Francesco si scusa dopo lo “slang” sui gay: Nella Chiesa c’è posto per tutti
“Nella Chiesa c’è troppa aria di frociaggine”: è bastata l’indiscrezione di Dagospia attribuita a Papa Francesco nell’incontro a porte chiuse con gli oltre 200 vescovi italiani che aveva aperto l’assemblea generale della Cei, per fare rumore sulla questione dei seminaristi omosessuali da tenere lontani dal mondo della religione cattolica. Come in tante occasioni, ove l’accelerazione mediatica guarda alla forma piuttosto che al contenuto, ha colpito il termine, più consono forse a qualche programma tv della fascia pomeridiana ove l’orientamento sessuale, con i suoi contorni gossippari, può diventare tema di dibattito per ore.
Dal Vaticano, ieri, le scuse di Francesco: “Nella Chiesa c’è spazio per tutti, per tutti! Nessuno è inutile, nessuno è superfluo”, per dire che “il papa non ha mai inteso offendere o esprimersi in termini omofobi, e rivolge le sue scuse a coloro che si sono sentiti offesi per l’uso di un termine, riferito da altri”.

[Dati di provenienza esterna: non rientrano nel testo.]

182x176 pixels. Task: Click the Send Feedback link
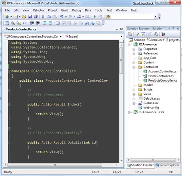pos(143,3)
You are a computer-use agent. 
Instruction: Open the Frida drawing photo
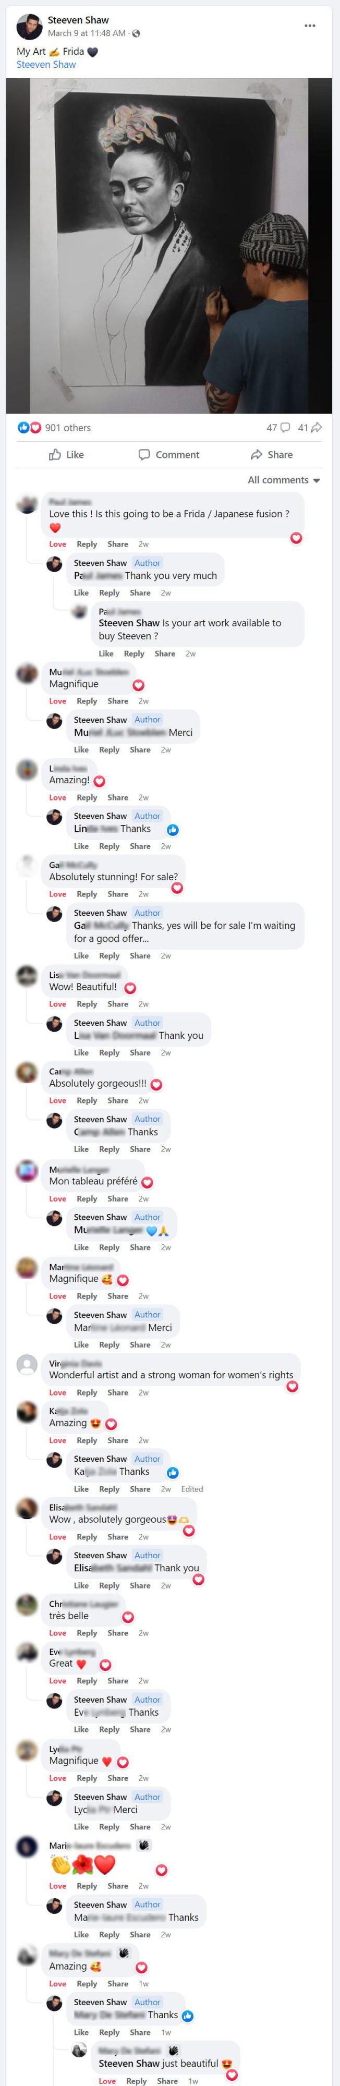(169, 246)
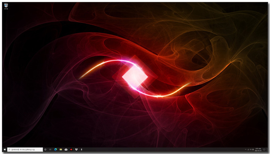Screen dimensions: 270x154
Task: Open Task View on the taskbar
Action: [x=50, y=149]
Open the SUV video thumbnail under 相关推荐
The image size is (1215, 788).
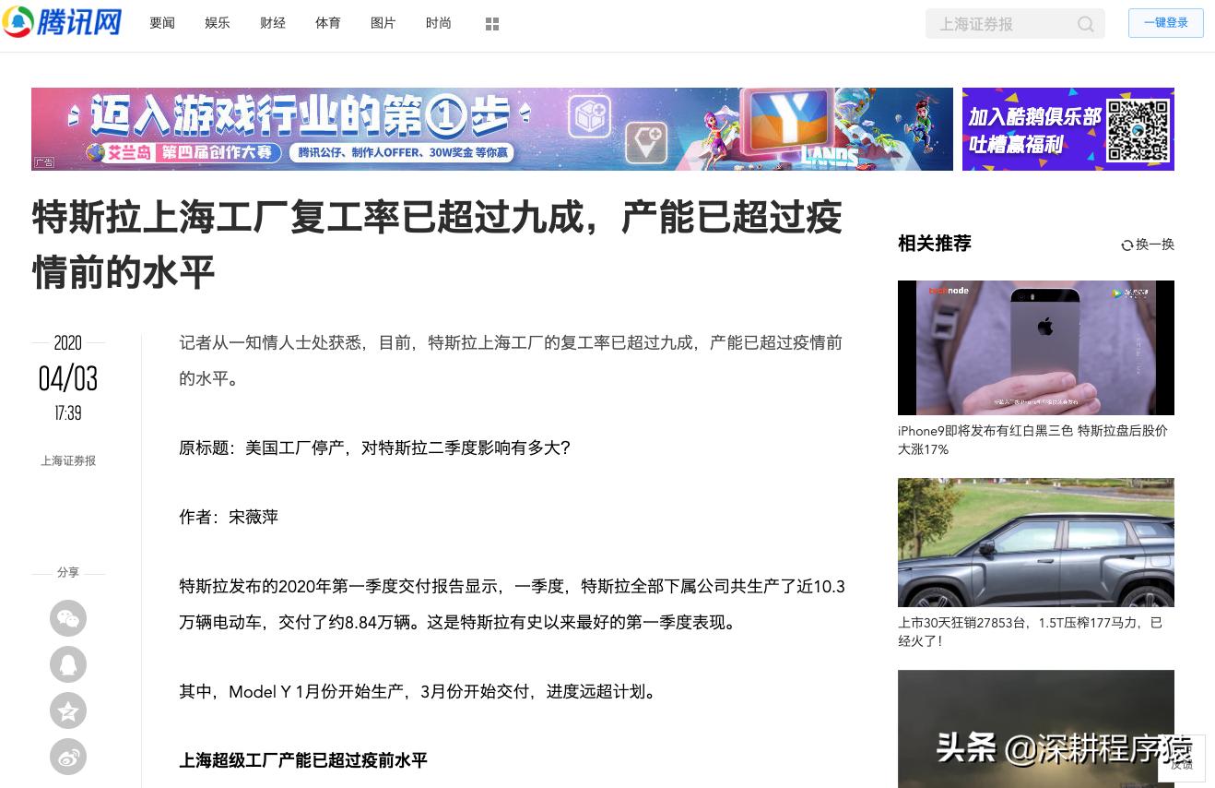tap(1035, 542)
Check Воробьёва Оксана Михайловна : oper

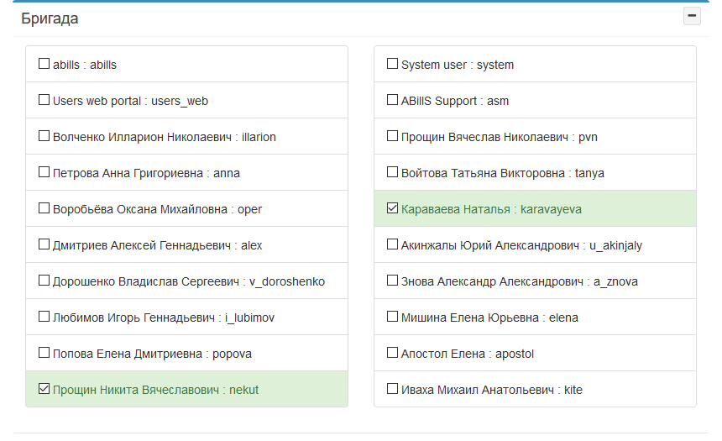[x=44, y=208]
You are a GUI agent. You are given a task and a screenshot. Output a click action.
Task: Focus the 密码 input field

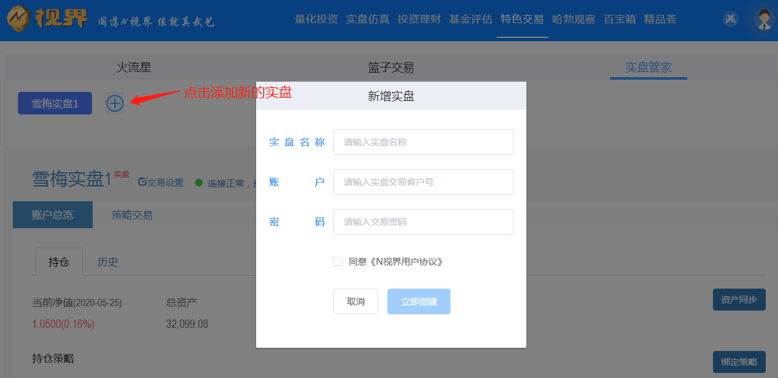[x=423, y=222]
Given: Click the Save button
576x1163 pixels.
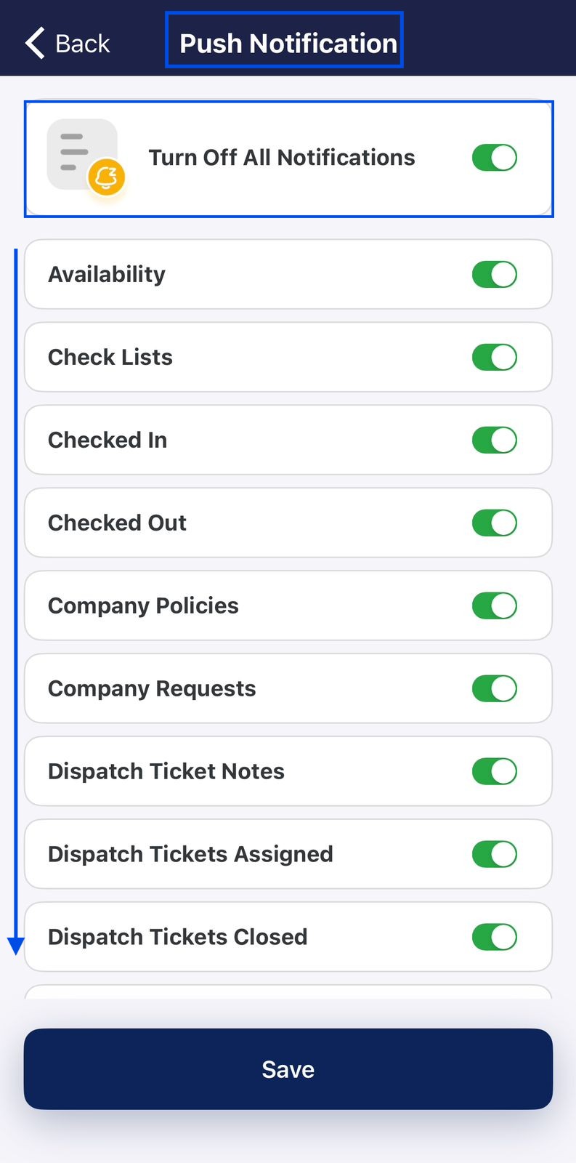Looking at the screenshot, I should click(x=288, y=1069).
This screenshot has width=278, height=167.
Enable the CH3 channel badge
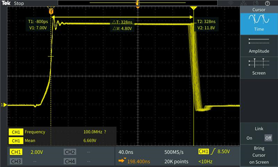point(16,161)
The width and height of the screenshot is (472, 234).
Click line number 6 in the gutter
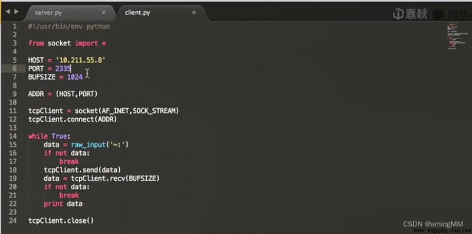pos(14,69)
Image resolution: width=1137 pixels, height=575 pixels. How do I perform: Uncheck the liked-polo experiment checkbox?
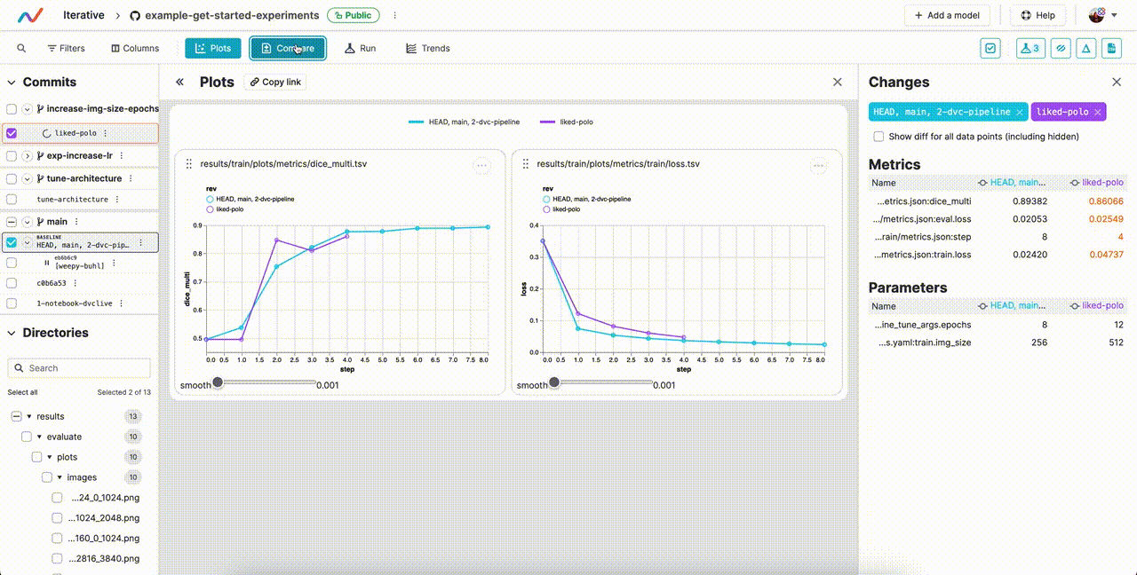coord(10,133)
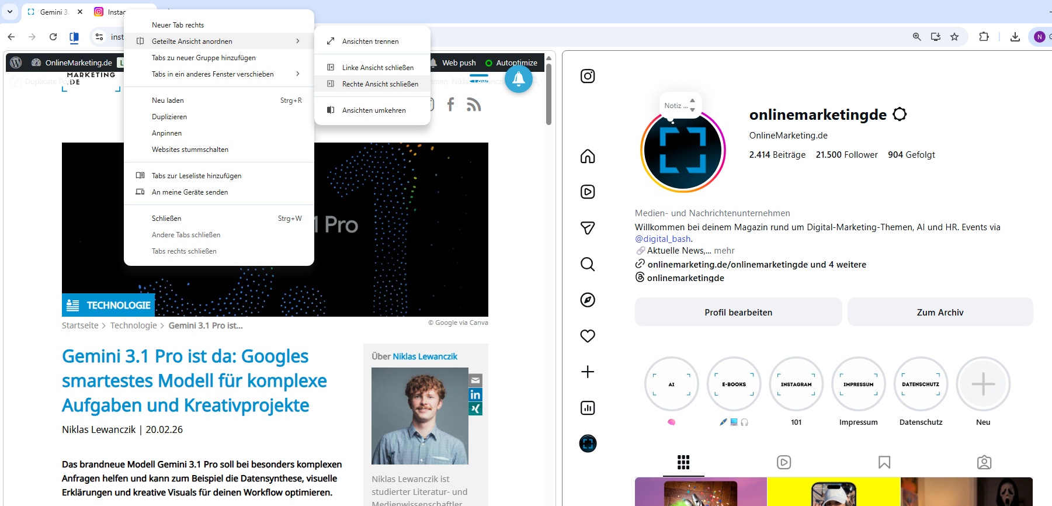Open Instagram Reels from the sidebar
Screen dimensions: 1052x506
click(x=588, y=192)
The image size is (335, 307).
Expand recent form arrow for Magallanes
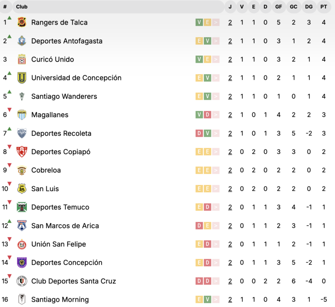[x=216, y=115]
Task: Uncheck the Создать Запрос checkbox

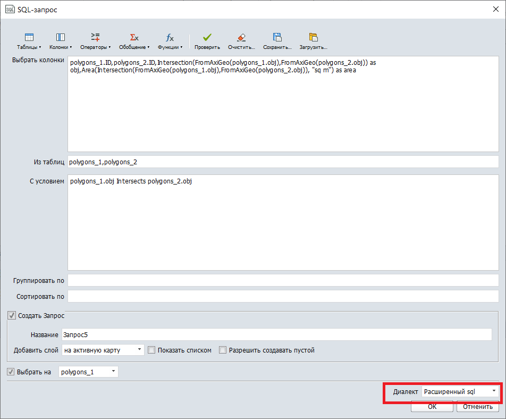Action: click(12, 315)
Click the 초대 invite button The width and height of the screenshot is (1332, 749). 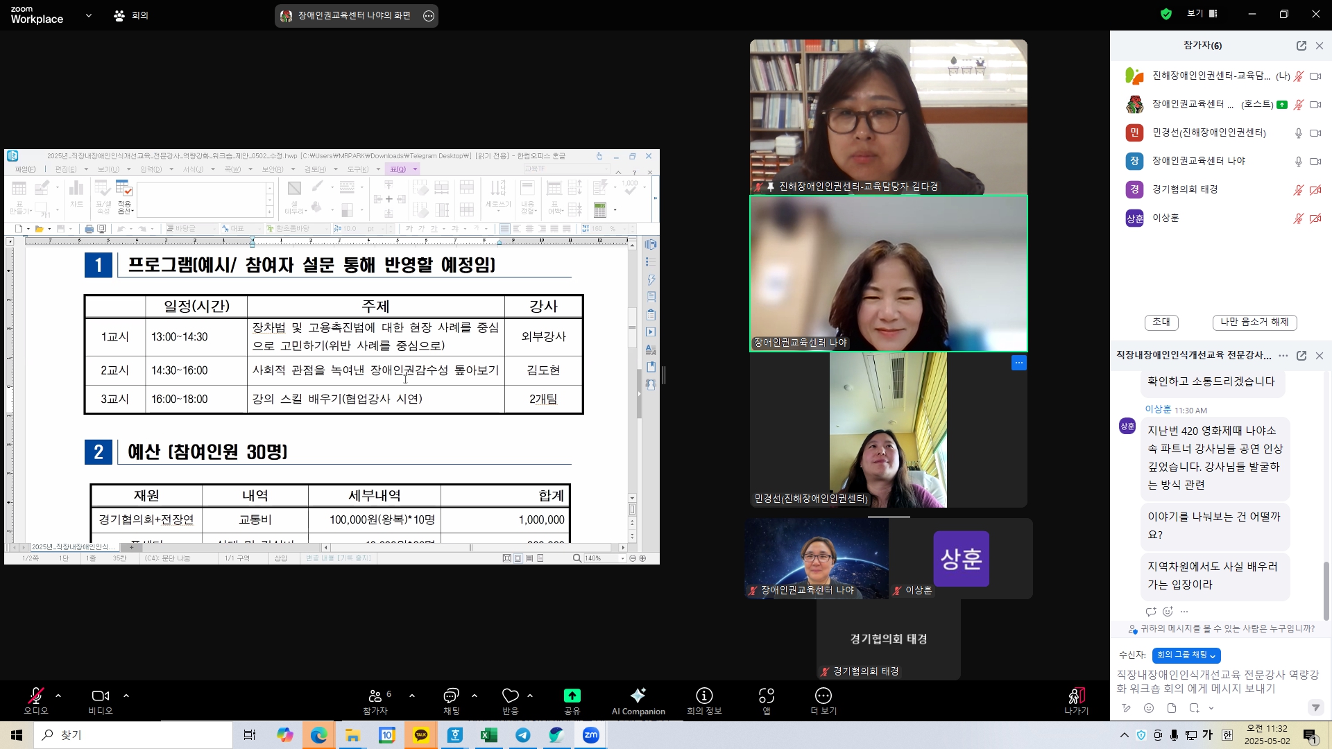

Mentre in pochi hanno ricordato che Bergoglio, dall’inizio del suo pontificato 11 anni fa, aveva rivoluzionato la comunicazione della fede con parole di uso comune e persino colorite frasi del lunfardo, il dialetto ispanico del porto di Buenos Aires. Uno slang simile a quello di uno scaricatore di porto, insomma. Come era accaduto per invitare i sacerdoti ad una maggiore apertura, a “non mettere i bigodini alle pecore” delle quali però va conservato “l’odore”. O con i giovani, per “non balconear”, non stare alla finestra, immergendosi nelle cose facendo “ruido”, casino.
Un termine colorito per affrontare con determinazione una sostanza della posizione della Chiesa che non si è mai modificata rispetto a questo tema. Già un’istruzione del dicastero vaticano per il Clero del 2005, nel pontificato di Benedetto XVI era intervenuta ad avvertire che “la Chiesa, pur rispettando profondamente le persone in questione, non può ammettere al seminario e agli ordini sacri coloro che praticano l’omosessualità, presentano tendenze omosessuali profondamente radicate o sostengono la cosiddetta cultura gay”.
Una istruzione ribadita dallo stesso papa 8 anni fa. Avvertimento non nuovo nella Cei che sta studiando la rimodulazione delle linee formative dei seminari, da sempre considerate determinanti per un corretto percorso dei candidati al sacerdozio. E che ora, con lo slang colorito di Francesco, taglia corto pure con la possibilità di restrizioni più sfumate, distinguendo tra “atti” e “tendenze”, emersa in un emendamento approvato nell’ultima assemblea dei vescovi ad Assisi, incoraggiati dalle passate aperture del papa sull’omosessualità.